Scientists Develop High-precision Methods to Monitor Global CO₂ Emissions from Power Plants

Coal-fired power plants remain one of the largest contributors to global CO₂ emissions. However, accurately measuring their emissions has long been a challenge due to outdated inventories and technological limitations of satellite-based methods. These challenges are especially pronounced in regions lacking modern emissions data or ground-based monitoring infrastructure.

A research team led by Professor SHI Yusheng from the Aerospace Information Research Institute, Chinese Academy of Sciences has developed a breakthrough solution to this problem. Using enhanced Gaussian plume model and data from NASA's Orbiting Carbon Observatory 3 satellite, the team has achieved high-precision CO₂ emission estimates from 14 large coal-fired power plants globally.

Key enhancements to the model include refined background CO₂ concentration estimation, more realistic simulation of plume rise behavior, and dynamic optimization of wind direction parameters.

The improvements significantly increased the accuracy of satellite-based CO₂ emission measurements. The updated model produced daily emission estimates ranging from 21.54 to 82.33 kilotonnes per day, with strong correlation coefficients (R values between 0.493 and 0.863), indicating reliable performance. Notably, optimizing wind direction and plume rises optimization were identified as key factors to the improved accuracy.

The verification by comparing with existing emission inventories shows that the results of this study have a high degree of consistency with the emission inventories in total but also revealed areas where existing databases underestimated actual emissions. For example, The Carbon Monitoring for Action (CARMA) database, developed by the Global Development Center, underestimated emissions from the Tuoketuo power plant in China, while the Global Coal Plant Tracker underestimated those from the James H Miller Jr plant in the United States. These discrepancies were largely due to outdated emission factors and statistical methods.

This study's findings establish a robust framework for dynamic, high-resolution monitoring of CO₂ emissions based on satellite data.

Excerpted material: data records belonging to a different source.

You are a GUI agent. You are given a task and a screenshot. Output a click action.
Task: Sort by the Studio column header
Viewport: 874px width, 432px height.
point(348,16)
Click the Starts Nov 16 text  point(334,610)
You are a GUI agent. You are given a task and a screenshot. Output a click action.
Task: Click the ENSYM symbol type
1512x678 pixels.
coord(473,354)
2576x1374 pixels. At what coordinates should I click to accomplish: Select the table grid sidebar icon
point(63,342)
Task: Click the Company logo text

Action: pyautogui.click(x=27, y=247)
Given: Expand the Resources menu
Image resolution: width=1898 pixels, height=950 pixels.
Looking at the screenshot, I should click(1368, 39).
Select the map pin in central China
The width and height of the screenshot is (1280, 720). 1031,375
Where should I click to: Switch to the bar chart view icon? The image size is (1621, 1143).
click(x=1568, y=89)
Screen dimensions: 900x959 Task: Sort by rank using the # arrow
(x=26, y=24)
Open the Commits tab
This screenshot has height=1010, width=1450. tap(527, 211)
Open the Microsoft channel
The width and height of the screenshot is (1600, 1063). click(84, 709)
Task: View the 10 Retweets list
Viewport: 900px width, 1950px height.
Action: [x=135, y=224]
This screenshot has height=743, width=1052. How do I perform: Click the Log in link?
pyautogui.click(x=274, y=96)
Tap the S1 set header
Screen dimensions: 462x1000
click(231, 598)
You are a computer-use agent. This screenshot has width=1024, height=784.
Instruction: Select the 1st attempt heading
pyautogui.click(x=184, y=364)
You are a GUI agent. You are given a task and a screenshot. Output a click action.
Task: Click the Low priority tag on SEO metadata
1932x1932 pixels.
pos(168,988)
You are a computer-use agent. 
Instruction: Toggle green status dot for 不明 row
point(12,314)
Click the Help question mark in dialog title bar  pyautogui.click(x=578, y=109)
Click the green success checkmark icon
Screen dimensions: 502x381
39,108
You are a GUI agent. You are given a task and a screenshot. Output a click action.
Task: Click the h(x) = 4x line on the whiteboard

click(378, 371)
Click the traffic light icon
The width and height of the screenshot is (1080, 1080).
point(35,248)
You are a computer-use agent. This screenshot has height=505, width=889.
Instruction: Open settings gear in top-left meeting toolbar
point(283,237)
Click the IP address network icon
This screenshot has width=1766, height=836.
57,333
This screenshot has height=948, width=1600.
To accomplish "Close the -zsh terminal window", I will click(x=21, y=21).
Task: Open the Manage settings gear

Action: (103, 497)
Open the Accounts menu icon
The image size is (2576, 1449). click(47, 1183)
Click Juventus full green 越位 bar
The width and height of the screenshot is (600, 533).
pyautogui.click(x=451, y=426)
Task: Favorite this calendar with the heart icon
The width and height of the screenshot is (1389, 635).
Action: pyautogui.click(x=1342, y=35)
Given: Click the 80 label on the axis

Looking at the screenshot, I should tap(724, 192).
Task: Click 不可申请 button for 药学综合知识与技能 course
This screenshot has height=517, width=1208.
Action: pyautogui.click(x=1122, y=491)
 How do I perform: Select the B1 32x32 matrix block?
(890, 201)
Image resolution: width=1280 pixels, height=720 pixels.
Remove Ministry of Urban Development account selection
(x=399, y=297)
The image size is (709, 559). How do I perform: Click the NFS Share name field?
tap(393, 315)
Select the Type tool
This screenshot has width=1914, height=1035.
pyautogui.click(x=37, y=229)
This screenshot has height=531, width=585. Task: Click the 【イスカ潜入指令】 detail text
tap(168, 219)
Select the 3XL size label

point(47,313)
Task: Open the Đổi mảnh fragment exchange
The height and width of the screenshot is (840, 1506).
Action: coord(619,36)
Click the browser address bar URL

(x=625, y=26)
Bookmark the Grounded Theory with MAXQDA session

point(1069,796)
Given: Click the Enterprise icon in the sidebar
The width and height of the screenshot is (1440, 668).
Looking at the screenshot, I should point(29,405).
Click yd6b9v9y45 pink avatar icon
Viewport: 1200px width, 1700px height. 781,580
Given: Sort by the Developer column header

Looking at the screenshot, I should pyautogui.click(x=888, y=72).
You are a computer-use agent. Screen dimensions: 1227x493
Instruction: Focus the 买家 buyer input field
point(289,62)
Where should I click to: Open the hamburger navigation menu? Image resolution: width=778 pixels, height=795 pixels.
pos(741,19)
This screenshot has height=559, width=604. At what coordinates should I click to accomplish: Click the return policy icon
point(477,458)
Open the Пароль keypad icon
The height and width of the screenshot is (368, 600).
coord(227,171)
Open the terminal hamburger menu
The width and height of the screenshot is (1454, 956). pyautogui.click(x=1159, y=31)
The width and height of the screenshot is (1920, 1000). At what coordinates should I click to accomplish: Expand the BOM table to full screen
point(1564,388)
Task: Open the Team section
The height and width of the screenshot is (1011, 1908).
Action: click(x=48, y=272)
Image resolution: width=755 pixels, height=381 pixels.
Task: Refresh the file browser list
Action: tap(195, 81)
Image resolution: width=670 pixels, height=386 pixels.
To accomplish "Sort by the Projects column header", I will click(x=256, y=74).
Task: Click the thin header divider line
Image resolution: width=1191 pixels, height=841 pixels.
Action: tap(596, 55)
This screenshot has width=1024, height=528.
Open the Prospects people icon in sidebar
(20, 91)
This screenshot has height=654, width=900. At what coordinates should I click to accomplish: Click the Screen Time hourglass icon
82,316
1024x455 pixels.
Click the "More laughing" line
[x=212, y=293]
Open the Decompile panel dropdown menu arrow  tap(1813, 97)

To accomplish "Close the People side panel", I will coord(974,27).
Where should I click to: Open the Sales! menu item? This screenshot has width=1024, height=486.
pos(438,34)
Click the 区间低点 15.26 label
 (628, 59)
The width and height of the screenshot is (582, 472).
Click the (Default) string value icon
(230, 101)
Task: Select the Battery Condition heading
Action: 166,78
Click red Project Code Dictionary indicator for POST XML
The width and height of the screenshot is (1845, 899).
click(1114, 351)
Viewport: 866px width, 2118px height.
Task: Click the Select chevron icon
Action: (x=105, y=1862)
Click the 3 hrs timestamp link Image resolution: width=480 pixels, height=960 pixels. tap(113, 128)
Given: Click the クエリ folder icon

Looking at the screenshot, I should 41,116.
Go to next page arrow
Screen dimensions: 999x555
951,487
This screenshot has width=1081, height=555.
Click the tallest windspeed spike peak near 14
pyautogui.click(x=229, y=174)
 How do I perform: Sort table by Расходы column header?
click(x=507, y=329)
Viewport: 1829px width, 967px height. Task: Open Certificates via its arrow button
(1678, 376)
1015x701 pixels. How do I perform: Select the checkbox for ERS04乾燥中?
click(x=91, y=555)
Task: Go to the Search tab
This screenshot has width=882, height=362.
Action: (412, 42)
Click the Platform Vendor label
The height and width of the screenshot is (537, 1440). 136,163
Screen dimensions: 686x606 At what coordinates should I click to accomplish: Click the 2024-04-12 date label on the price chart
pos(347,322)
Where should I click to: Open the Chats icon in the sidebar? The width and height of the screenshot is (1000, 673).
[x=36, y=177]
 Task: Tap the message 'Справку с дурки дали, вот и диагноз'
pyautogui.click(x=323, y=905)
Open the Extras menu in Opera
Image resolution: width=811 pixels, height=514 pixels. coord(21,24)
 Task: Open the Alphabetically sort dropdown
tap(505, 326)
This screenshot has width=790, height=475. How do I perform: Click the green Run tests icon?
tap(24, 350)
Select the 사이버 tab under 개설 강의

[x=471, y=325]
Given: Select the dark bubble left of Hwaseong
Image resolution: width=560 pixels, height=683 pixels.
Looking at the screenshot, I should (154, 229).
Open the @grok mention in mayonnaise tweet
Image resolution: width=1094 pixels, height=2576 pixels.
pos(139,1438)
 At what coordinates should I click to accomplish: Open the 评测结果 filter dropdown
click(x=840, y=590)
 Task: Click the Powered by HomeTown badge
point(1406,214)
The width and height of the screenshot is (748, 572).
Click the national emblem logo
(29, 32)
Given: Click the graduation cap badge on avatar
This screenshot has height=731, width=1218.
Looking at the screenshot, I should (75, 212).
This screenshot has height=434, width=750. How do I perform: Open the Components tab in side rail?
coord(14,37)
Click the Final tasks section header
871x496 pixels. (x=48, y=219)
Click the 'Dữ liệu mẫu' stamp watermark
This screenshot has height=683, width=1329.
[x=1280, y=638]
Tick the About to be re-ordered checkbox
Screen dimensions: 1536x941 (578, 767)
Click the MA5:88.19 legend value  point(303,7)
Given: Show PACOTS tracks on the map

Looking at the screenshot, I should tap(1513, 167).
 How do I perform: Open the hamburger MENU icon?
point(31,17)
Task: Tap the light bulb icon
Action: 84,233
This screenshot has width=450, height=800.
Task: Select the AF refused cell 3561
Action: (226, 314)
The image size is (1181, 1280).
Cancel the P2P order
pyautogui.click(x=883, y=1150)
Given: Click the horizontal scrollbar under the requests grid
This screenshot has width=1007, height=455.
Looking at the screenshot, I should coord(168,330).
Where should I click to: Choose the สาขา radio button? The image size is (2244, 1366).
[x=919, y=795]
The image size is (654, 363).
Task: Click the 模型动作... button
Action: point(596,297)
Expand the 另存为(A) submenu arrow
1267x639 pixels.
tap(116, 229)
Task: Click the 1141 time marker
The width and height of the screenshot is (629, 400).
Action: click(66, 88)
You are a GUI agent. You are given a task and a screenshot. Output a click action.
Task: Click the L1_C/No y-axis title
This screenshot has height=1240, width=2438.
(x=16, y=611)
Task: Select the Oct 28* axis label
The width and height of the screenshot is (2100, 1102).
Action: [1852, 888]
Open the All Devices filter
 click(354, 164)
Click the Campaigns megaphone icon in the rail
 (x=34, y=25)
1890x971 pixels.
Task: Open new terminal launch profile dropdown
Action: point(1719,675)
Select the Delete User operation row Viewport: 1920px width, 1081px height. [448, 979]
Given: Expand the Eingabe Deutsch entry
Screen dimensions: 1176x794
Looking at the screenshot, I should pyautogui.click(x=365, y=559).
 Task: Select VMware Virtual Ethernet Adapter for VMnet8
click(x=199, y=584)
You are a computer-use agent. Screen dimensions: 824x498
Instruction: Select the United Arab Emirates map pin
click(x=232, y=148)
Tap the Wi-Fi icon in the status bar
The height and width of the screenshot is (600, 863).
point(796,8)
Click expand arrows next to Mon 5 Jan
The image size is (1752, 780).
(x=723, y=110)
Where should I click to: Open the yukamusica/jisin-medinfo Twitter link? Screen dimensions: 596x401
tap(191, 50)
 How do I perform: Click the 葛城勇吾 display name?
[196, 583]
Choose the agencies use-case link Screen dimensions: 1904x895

While the current work focused on coal-fired power plants, the model is also applicable to other major s emissions from point sources, such as steel plants and oil/gas fields.

"This work demonstrates the powerful role satellite remote sensing technology can play in independently verifying emissions", said Professor Shi. "It not only supports more accurate regional carbon accounting but also helps identify abnormal emission events and evaluate the long-term effects of emission reduction measures."

The study was published in Journal of Cleaner Production.